■ **Task objective**
Your response should contain each line of the data that includes "below".

Items from a data source:

####

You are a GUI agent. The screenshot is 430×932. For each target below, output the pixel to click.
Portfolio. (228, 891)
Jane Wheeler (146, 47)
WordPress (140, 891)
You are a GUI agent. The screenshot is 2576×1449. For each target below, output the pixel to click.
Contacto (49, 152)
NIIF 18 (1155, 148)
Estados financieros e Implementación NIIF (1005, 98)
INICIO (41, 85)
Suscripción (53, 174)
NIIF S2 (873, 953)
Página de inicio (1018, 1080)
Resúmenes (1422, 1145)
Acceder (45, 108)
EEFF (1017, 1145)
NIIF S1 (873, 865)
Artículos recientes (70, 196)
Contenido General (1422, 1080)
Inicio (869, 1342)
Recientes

####

■ **Written solution**
You are a GUI agent. The screenshot is 430×932. For each target below, output the pixel to click.
You are a GUI agent. The screenshot is 2576×1449. For each target below, output the pixel to click.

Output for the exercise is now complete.